▼
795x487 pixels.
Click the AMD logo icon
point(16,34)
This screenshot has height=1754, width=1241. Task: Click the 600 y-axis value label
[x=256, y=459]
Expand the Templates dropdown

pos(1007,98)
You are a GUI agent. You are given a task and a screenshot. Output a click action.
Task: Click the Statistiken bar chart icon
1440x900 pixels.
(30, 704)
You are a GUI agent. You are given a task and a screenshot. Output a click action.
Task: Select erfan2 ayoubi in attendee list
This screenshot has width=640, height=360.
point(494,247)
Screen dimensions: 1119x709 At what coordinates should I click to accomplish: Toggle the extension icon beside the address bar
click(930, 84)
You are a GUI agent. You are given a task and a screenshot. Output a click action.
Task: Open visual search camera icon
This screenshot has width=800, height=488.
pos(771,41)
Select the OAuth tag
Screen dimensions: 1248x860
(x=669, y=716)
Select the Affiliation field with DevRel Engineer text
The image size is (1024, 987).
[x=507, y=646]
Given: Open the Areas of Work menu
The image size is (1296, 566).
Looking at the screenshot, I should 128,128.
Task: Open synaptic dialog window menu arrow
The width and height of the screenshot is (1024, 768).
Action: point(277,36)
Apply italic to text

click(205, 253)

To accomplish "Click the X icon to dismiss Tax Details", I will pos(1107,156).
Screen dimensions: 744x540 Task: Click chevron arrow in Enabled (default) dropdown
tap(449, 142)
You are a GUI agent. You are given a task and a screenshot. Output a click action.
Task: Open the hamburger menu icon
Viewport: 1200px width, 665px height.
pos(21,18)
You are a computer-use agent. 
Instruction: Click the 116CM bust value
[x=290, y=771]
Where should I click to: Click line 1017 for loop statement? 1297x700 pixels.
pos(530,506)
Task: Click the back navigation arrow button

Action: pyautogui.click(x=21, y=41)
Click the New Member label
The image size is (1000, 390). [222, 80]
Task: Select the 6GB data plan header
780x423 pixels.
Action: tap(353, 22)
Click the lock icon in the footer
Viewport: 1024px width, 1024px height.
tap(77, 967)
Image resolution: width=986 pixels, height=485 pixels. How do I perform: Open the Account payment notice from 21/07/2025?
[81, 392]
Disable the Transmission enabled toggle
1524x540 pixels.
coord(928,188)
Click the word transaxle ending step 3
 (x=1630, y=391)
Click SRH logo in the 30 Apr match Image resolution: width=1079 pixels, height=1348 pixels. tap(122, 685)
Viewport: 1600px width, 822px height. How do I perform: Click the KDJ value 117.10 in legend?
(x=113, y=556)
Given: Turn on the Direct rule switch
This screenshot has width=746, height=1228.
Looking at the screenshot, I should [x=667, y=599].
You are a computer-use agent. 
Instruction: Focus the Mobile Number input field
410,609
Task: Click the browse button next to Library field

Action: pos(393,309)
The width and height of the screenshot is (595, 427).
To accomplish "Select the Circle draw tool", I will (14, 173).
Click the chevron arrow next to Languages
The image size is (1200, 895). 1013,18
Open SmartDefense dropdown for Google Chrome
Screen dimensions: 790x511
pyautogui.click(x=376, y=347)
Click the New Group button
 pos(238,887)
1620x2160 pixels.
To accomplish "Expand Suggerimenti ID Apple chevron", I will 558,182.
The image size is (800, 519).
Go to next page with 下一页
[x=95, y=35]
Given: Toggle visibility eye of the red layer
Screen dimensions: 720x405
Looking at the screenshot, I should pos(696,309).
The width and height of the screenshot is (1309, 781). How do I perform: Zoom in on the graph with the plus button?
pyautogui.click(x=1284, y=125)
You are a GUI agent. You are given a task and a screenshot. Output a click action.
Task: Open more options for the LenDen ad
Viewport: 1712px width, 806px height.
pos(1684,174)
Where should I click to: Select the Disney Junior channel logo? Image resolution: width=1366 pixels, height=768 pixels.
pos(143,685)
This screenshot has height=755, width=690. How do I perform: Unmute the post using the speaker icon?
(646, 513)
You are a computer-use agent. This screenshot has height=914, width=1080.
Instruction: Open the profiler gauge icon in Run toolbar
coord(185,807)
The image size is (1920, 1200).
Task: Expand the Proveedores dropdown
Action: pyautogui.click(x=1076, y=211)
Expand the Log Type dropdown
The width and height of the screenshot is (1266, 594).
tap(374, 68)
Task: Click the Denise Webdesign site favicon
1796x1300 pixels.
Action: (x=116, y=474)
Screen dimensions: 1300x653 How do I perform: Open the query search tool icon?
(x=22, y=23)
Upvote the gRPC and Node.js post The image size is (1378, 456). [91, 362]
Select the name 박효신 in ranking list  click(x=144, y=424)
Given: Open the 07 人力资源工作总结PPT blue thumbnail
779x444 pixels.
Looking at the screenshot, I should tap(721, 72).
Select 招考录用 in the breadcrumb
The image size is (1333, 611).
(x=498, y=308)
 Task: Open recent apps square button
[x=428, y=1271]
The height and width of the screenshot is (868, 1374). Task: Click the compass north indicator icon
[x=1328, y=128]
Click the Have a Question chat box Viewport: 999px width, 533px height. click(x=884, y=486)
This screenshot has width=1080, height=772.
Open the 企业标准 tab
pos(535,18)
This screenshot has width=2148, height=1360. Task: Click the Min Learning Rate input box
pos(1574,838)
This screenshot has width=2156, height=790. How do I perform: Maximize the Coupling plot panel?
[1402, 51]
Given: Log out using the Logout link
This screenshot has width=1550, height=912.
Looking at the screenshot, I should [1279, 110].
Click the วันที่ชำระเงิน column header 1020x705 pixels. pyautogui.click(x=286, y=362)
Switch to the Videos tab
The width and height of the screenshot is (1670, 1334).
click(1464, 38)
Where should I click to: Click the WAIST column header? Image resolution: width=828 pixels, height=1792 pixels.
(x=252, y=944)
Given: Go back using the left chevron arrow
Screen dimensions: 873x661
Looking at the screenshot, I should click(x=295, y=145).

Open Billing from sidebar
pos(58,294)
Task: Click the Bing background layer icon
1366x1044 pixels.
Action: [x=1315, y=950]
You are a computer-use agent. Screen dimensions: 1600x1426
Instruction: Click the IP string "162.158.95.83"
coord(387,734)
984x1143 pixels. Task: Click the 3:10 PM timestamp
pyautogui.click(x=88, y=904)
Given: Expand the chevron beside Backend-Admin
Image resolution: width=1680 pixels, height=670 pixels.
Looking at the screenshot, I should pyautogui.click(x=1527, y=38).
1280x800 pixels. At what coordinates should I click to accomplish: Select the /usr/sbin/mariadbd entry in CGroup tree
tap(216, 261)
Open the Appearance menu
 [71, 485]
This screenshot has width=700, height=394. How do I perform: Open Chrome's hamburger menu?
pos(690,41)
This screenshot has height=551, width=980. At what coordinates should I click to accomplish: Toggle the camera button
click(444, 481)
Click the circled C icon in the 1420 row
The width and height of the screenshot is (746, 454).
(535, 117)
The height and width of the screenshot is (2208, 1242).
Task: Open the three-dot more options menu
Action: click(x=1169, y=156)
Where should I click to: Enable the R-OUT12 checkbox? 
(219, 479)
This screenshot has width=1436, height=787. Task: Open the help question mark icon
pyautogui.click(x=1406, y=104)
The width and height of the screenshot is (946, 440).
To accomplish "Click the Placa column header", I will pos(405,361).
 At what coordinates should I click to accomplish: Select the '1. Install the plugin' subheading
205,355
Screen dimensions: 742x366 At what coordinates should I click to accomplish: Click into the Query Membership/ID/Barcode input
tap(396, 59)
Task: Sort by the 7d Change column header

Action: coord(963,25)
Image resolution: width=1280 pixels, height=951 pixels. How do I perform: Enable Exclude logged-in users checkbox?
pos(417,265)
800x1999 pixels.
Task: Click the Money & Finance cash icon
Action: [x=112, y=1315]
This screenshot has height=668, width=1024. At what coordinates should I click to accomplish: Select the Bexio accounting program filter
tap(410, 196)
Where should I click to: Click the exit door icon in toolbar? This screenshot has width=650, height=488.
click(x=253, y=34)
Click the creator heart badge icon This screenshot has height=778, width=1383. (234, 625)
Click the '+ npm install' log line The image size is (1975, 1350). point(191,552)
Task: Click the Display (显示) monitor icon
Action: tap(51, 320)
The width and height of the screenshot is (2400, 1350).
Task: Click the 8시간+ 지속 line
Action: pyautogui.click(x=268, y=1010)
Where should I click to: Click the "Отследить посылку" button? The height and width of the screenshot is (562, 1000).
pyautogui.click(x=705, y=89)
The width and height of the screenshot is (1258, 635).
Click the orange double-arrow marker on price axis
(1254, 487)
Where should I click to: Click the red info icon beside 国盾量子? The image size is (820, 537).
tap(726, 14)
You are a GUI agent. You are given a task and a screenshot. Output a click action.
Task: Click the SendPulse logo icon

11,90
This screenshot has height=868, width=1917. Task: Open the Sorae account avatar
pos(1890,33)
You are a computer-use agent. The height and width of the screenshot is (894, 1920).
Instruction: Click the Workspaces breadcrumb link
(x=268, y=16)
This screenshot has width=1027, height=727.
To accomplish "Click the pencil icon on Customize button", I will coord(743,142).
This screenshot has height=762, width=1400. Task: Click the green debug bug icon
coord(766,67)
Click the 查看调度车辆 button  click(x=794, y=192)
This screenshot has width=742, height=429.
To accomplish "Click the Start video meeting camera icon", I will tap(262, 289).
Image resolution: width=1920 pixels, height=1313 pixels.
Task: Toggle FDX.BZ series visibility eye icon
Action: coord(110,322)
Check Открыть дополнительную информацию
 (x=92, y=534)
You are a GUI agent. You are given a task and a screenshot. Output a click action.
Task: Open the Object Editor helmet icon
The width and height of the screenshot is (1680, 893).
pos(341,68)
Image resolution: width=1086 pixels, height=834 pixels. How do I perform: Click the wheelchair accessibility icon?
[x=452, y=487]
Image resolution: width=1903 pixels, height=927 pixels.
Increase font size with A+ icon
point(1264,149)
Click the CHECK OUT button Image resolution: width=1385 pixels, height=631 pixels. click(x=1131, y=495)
▲
> _Problem to work on_:
Every line above with the string "list" in it should be copied into the answer.

> _Worked solution_:
Task: Select erfan2 ayoubi in attendee list
Select the name 박효신 in ranking list  click(x=144, y=424)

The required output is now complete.